I want to read a csv file in which some column are string of this type: "[1.0, 0.0, -2.3]"
.
So I want to parse this strings as a list of float, to do so I use this code.
import polars as pl
df = pl.scan_csv(
"foo.csv",
).with_columns(
pl.col("^list.*$").str.strip("[ ]").str.split(",").cast(pl.List(pl.Float64)),
).collect()
Some of the strings are empty lists: "[]"
; and when I parse them I get a list like this one: [null]
.
I would like to remove all the rows in which there is a list which contains an empty element.
This is the code I tried to use
df.filter(
pl.all_horizontal(
~pl.col("^list.*$").list.contains(None)
)
)
But it gives me this error
InvalidOperationError: `is_in` operation not supported for dtype `list[f64]`
I provide a little example file to test the code yourself:
list1,list2,list3
"[]","[0.0, 1.2]","[3.4]"
"[102, 506]","[12, 5.2]","[2.3]"
"[15]","[0.5, 8.2]","[]"
In this example I would like only the second row to be kept in the DataFrame.

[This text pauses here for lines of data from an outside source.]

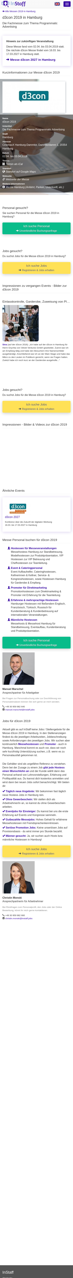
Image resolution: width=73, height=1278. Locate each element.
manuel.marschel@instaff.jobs (20, 709)
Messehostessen (28, 744)
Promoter (50, 744)
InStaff (8, 1272)
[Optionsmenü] (67, 4)
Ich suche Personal (36, 228)
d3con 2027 (12, 517)
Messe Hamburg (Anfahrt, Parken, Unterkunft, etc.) (33, 187)
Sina (4, 344)
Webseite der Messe (15, 179)
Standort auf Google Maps (19, 171)
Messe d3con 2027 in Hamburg (30, 59)
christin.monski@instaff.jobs (18, 918)
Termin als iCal (12, 164)
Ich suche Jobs (36, 268)
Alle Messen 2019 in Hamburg (18, 11)
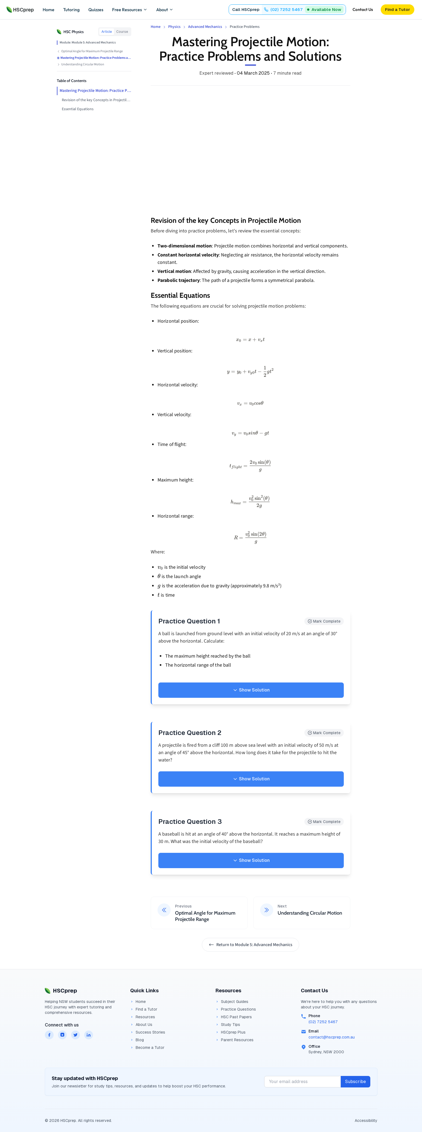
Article (106, 32)
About (164, 9)
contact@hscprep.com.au (332, 1037)
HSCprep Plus (231, 1032)
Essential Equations (78, 109)
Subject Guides (232, 1001)
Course (122, 32)
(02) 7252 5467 (323, 1022)
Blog (137, 1040)
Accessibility (366, 1120)
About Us (141, 1024)
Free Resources (129, 9)
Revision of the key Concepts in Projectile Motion (96, 100)
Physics (174, 27)
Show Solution (251, 690)
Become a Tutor (147, 1047)
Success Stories (147, 1032)
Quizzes (95, 9)
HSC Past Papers (234, 1017)
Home (48, 9)
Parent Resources (235, 1040)
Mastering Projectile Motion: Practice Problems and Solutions (95, 91)
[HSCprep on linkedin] (88, 1035)
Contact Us (363, 9)
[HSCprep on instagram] (62, 1035)
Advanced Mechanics (205, 27)
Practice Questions (236, 1009)
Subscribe (355, 1081)
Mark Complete (324, 621)
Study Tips (228, 1024)
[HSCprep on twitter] (75, 1035)
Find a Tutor (143, 1009)
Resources (142, 1017)
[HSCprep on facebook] (49, 1035)
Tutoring (71, 9)
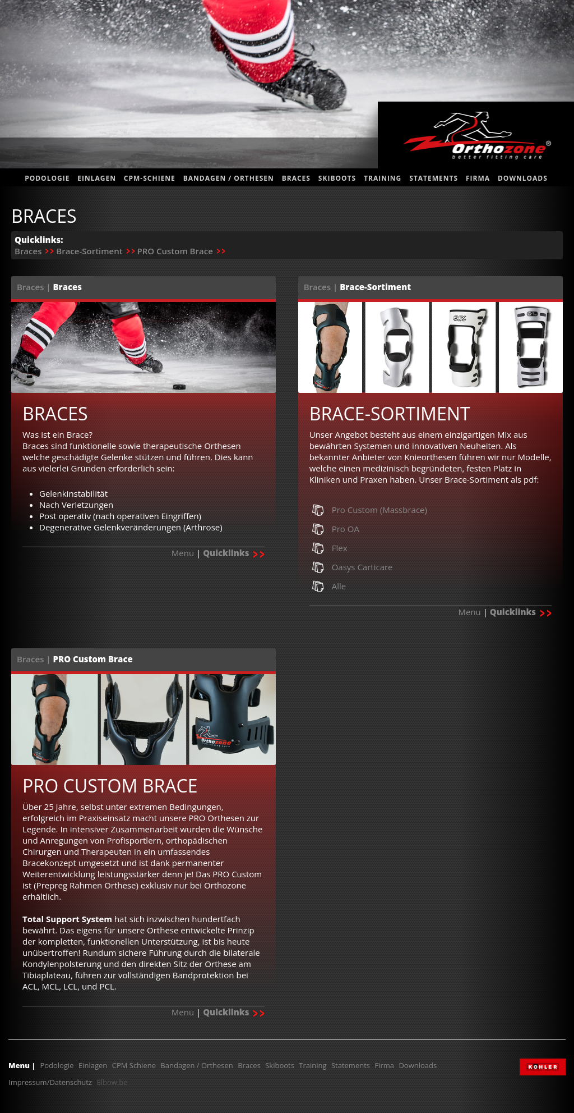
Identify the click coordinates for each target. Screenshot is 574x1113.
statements (433, 178)
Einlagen (96, 178)
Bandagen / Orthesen (228, 178)
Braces (296, 178)
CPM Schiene (134, 1065)
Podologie (47, 178)
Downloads (523, 178)
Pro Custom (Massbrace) (379, 509)
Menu (183, 552)
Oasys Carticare (362, 566)
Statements (350, 1065)
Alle (339, 586)
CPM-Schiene (149, 178)
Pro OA (345, 528)
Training (382, 178)
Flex (340, 547)
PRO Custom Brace (174, 251)
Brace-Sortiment (89, 251)
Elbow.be (111, 1082)
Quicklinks (234, 552)
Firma (478, 178)
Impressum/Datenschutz (50, 1082)
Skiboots (337, 178)
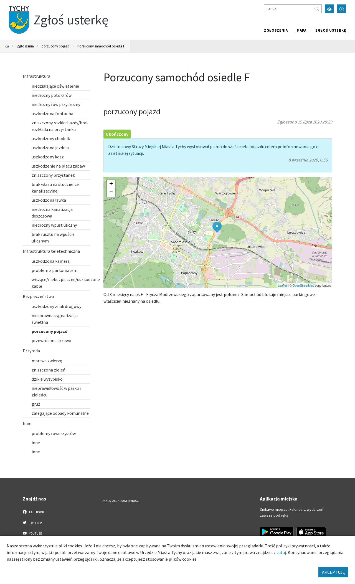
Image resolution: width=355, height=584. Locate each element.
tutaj (281, 552)
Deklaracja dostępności (121, 501)
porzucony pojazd (55, 46)
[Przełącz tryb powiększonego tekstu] (341, 8)
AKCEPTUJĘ (333, 572)
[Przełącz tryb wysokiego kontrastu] (329, 8)
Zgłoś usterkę (330, 30)
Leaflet (282, 285)
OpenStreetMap (303, 285)
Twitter (32, 522)
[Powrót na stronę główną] (7, 46)
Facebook (33, 511)
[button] (217, 227)
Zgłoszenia (276, 30)
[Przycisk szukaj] (317, 8)
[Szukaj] (293, 8)
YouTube (32, 533)
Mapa (301, 30)
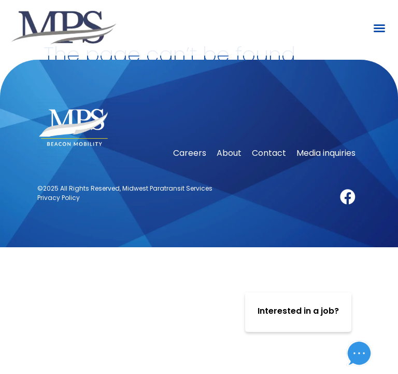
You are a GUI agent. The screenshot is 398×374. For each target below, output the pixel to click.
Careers (189, 171)
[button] (379, 28)
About (229, 171)
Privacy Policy (58, 215)
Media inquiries (326, 171)
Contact (269, 171)
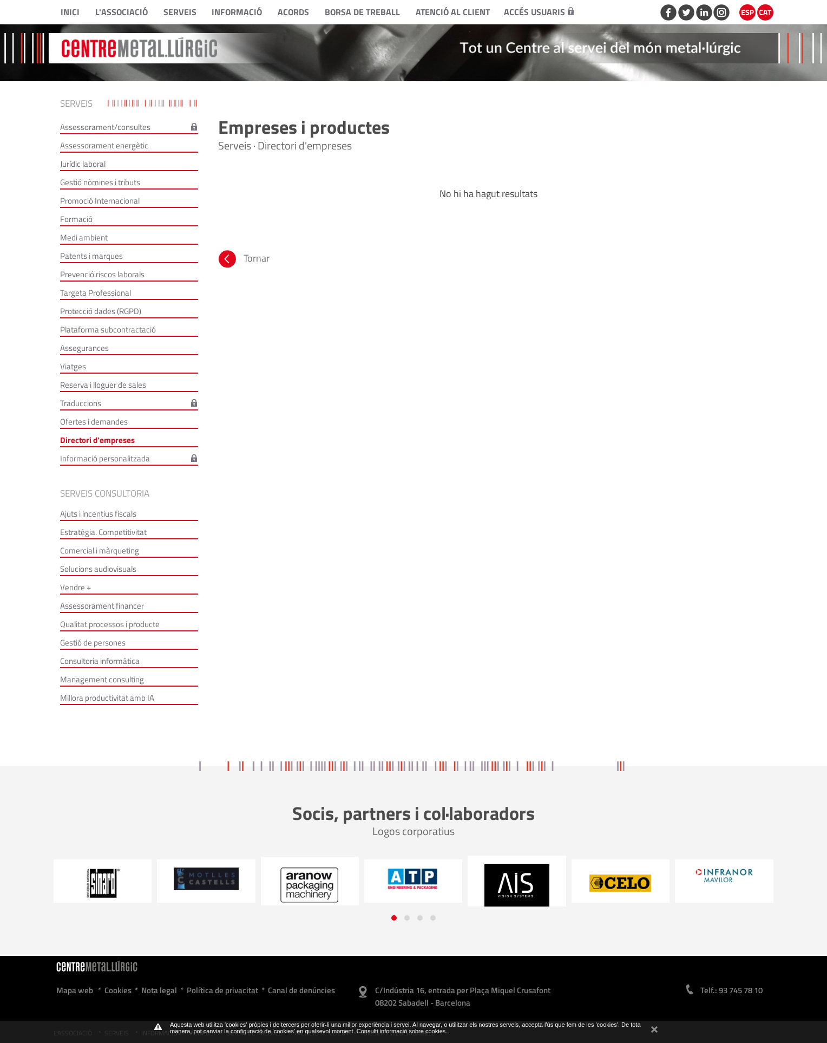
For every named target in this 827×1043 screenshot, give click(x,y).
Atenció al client (453, 11)
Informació (237, 11)
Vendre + (75, 587)
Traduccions (80, 403)
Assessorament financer (102, 605)
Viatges (73, 366)
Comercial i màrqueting (99, 550)
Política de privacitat (222, 990)
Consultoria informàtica (100, 661)
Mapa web (74, 990)
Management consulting (102, 679)
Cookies (118, 990)
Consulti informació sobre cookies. (402, 1031)
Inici (70, 11)
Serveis (179, 11)
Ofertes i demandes (94, 421)
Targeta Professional (95, 292)
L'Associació (121, 11)
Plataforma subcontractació (108, 329)
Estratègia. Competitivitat (103, 532)
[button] (394, 917)
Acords (293, 11)
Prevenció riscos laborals (102, 274)
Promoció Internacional (100, 200)
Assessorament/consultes (105, 127)
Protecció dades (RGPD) (100, 311)
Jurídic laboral (83, 164)
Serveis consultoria (104, 493)
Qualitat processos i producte (110, 624)
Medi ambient (84, 237)
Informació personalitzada (105, 458)
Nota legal (159, 990)
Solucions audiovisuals (98, 569)
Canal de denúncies (301, 990)
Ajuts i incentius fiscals (98, 513)
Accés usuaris (539, 11)
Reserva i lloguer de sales (103, 385)
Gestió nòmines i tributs (100, 182)
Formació (76, 219)
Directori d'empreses (97, 440)
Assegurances (84, 348)
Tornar (243, 260)
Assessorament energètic (104, 145)
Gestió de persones (93, 642)
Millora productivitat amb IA (107, 698)
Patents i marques (91, 256)
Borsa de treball (362, 11)
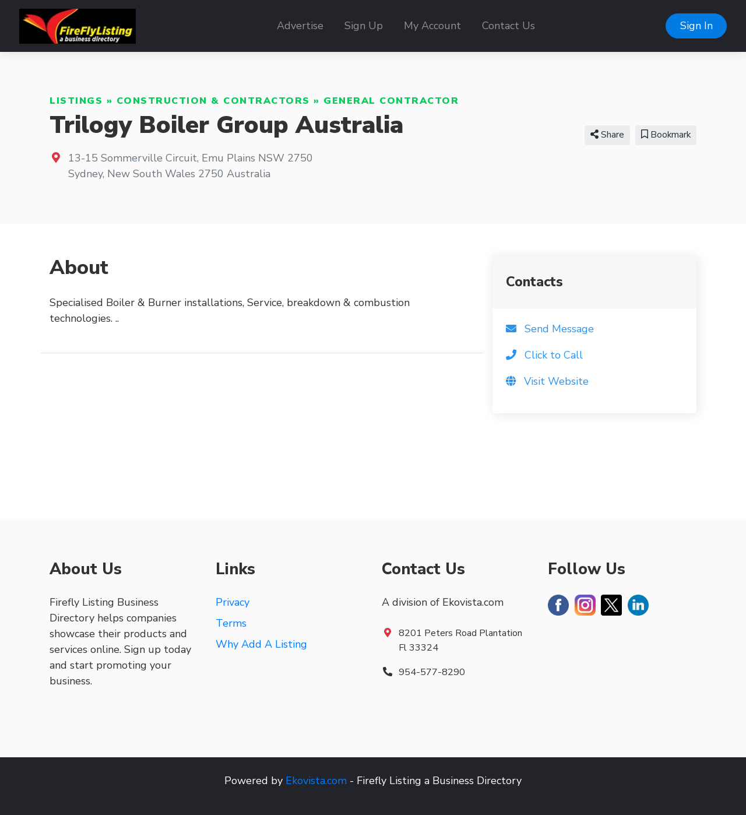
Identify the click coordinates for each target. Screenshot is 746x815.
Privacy (232, 602)
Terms (231, 623)
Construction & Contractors (213, 100)
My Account (432, 26)
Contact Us (508, 26)
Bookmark (666, 134)
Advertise (300, 26)
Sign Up (363, 26)
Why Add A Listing (261, 644)
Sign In (696, 26)
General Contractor (391, 100)
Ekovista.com (316, 781)
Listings (76, 100)
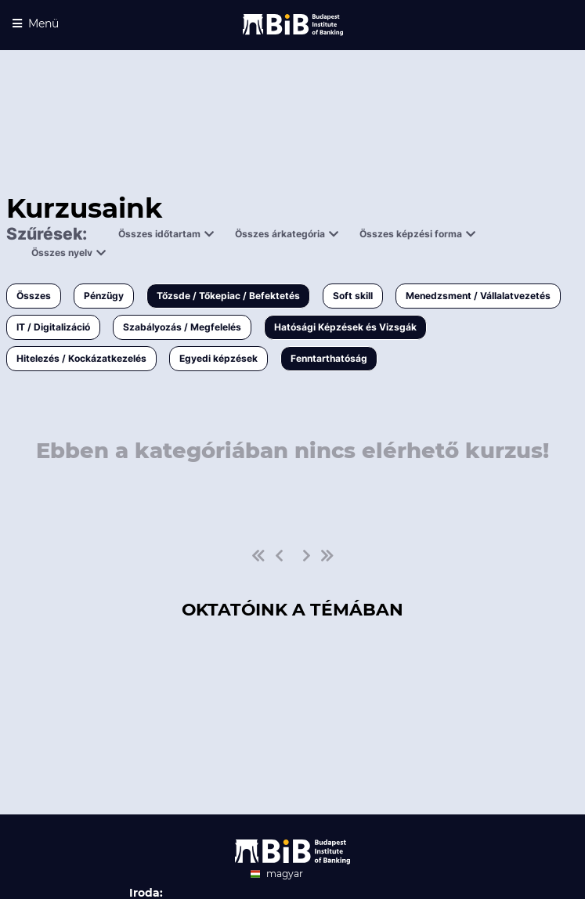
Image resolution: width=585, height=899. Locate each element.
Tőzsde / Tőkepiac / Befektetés (228, 295)
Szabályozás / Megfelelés (182, 327)
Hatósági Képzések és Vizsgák (345, 327)
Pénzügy (104, 295)
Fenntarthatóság (329, 358)
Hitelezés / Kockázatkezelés (81, 358)
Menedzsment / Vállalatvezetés (478, 295)
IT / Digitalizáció (53, 327)
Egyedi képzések (218, 358)
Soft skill (353, 295)
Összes (33, 295)
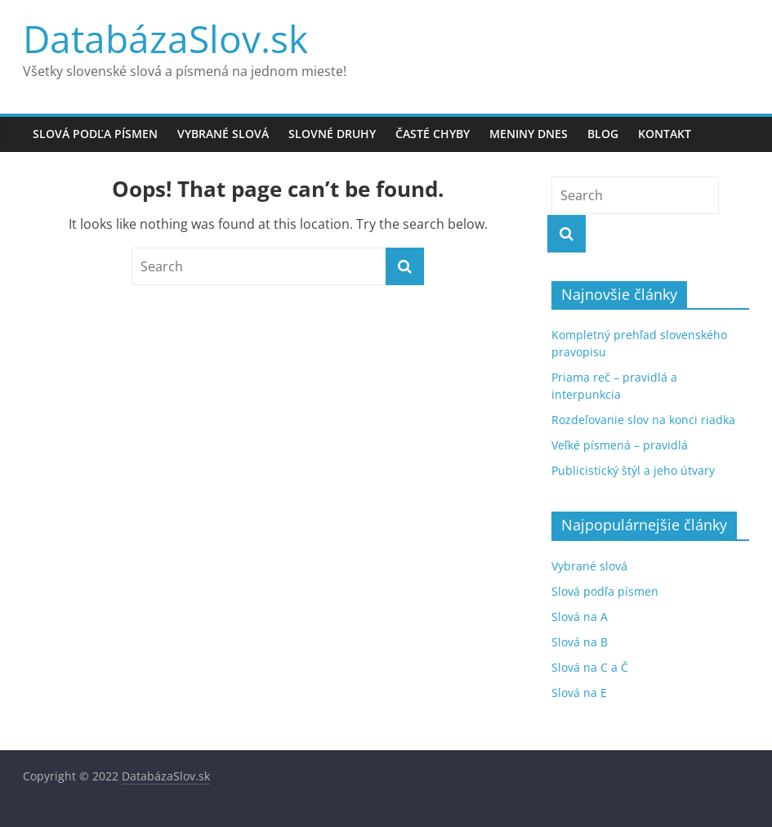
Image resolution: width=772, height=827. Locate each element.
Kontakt (664, 133)
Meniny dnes (528, 133)
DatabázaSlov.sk (165, 38)
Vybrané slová (223, 133)
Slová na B (579, 642)
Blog (602, 133)
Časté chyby (432, 133)
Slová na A (579, 616)
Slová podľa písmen (95, 133)
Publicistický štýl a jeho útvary (633, 470)
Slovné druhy (332, 133)
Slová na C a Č (589, 667)
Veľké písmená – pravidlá (619, 445)
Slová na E (579, 692)
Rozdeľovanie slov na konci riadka (643, 419)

I think you want to replace (or replace_all) the spaces as your current code loses 506
df = pl.read_csv(b"""
list1,list2,list3
"[]","[0.0, 1.2]","[3.4]"
"[102, 506]","[12, 5.2]","[2.3]"
"[15]","[0.5, 8.2]","[]"
""")
If you filter first you can avoid the dtype issue:
(df.filter(pl.all_horizontal(pl.all() != "[]"))
.with_columns(
pl.all().str.replace(" ", "")
.str.strip_chars("[]")
.str.split(",")
.cast(pl.List(pl.Float64))
)
)
shape: (1, 3)
┌────────────────┬─────────────┬───────────┐
│ list1 ┆ list2 ┆ list3 │
│ --- ┆ --- ┆ --- │
│ list[f64] ┆ list[f64] ┆ list[f64] │
╞════════════════╪═════════════╪═══════════╡
│ [102.0, 506.0] ┆ [12.0, 5.2] ┆ [2.3] │
└────────────────┴─────────────┴───────────┘